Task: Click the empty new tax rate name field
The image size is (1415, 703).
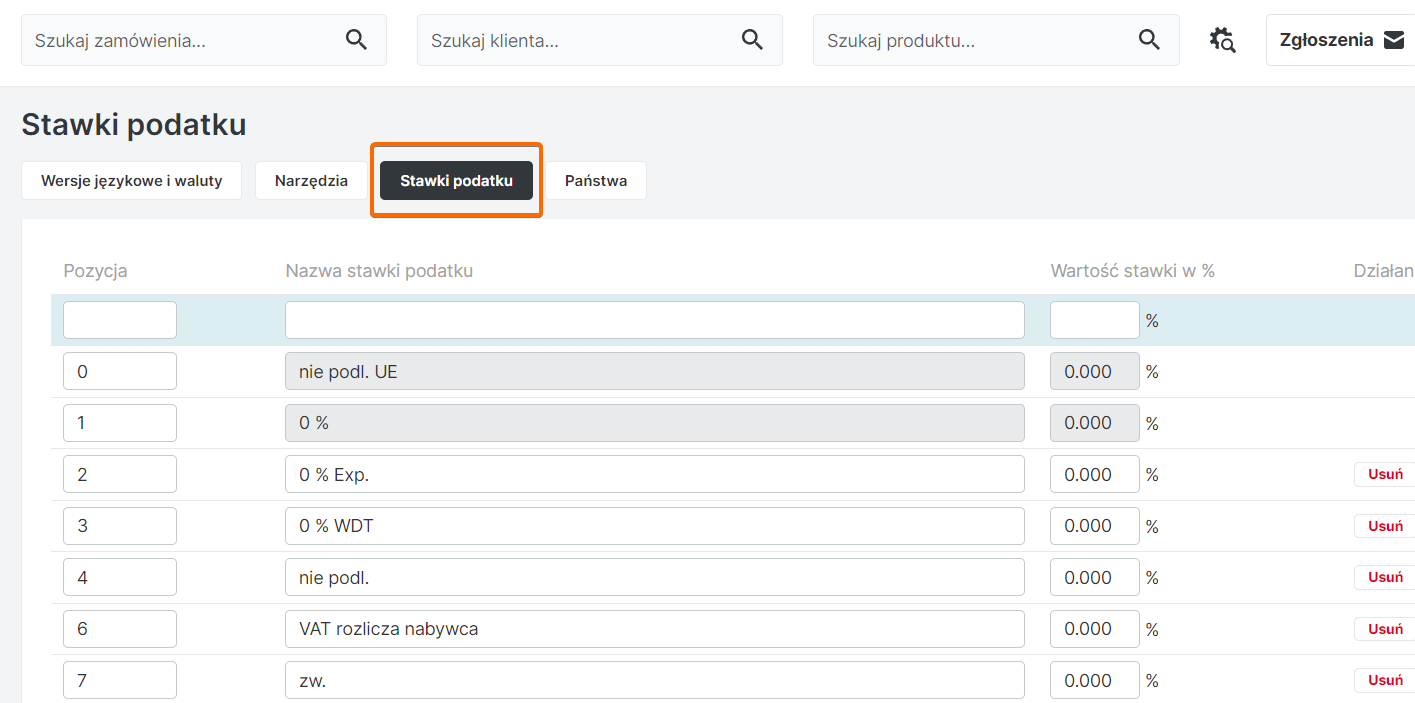Action: [654, 320]
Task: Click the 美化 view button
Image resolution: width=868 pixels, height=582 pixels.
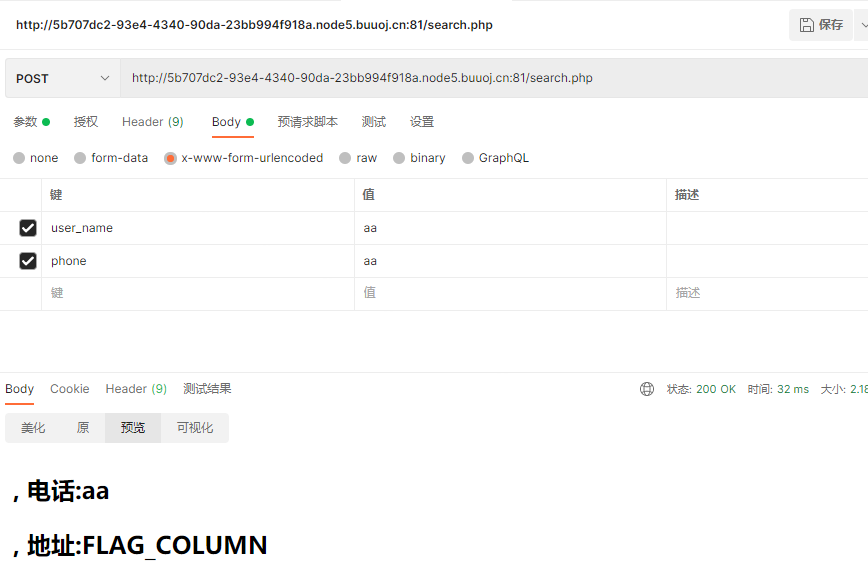Action: pyautogui.click(x=33, y=428)
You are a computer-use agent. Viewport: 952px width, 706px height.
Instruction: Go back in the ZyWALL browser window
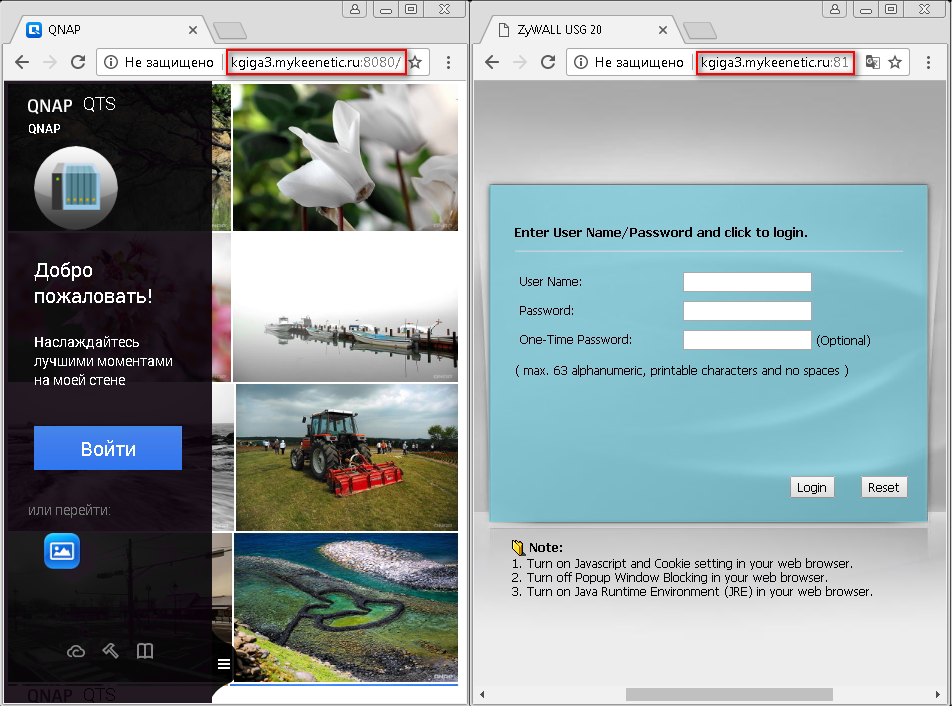[x=491, y=62]
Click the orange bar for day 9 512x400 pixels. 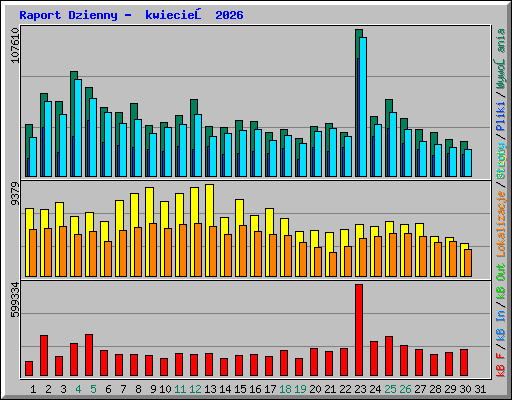click(x=153, y=250)
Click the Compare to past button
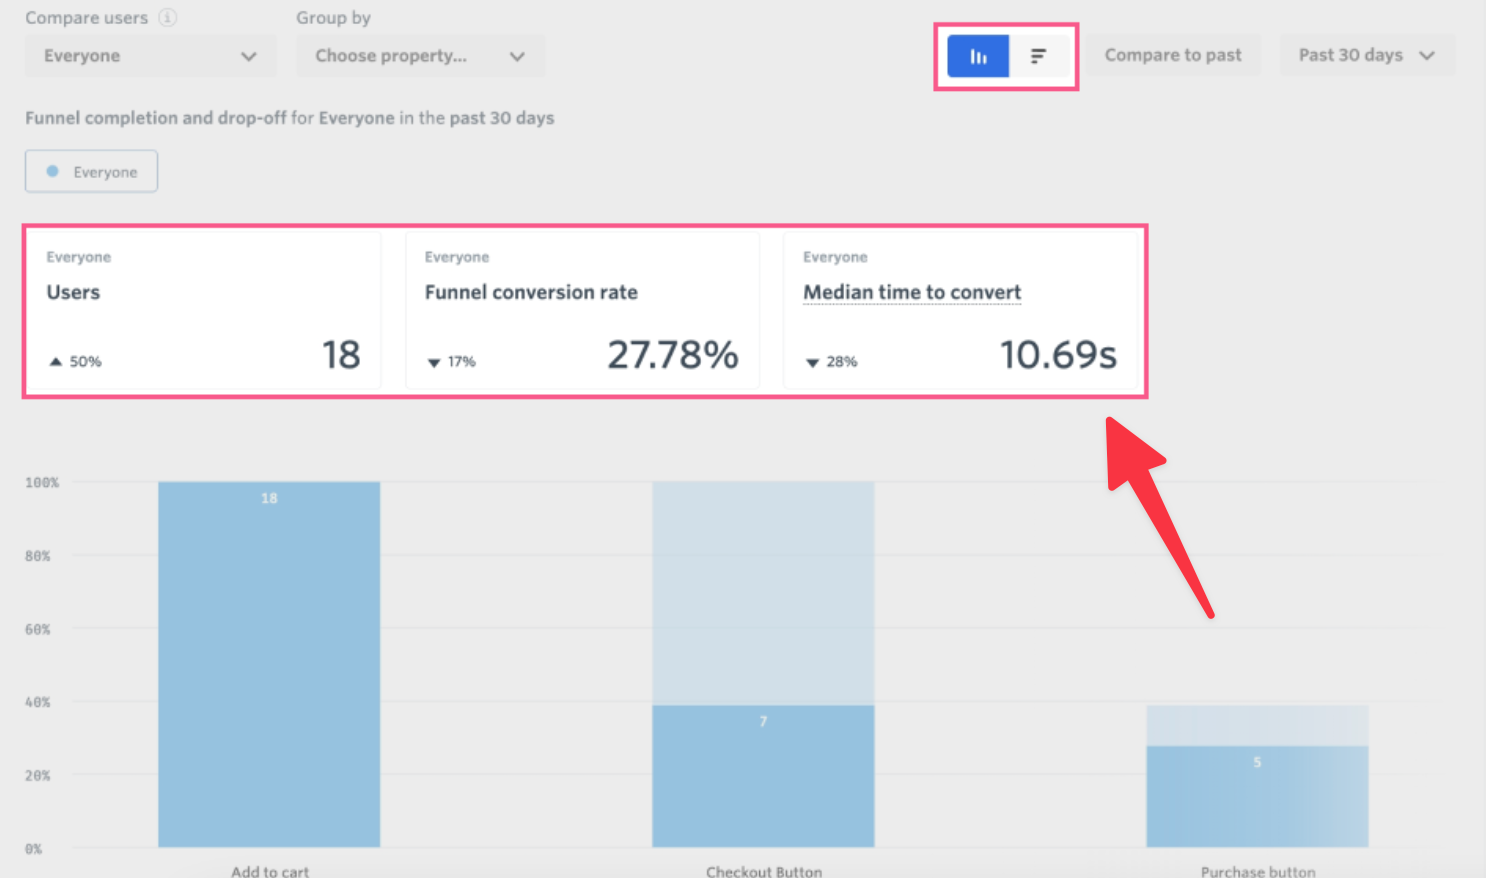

:: WHAT YOU NEED TO DO ::
Only one stretch of the data is wanted: write out exactly the lines from the one holding "The image size is (1415, 703)." through the one holding "You are a computer-use", both included, without the pictures.

:: RESPONSE TO THE EXERCISE ::
The image size is (1415, 703).
Action: [654, 320]
Task: Click the 美化 view button
Image resolution: width=868 pixels, height=582 pixels.
Action: pyautogui.click(x=33, y=428)
You are a computer-use agent. Viewport: 952px width, 706px height.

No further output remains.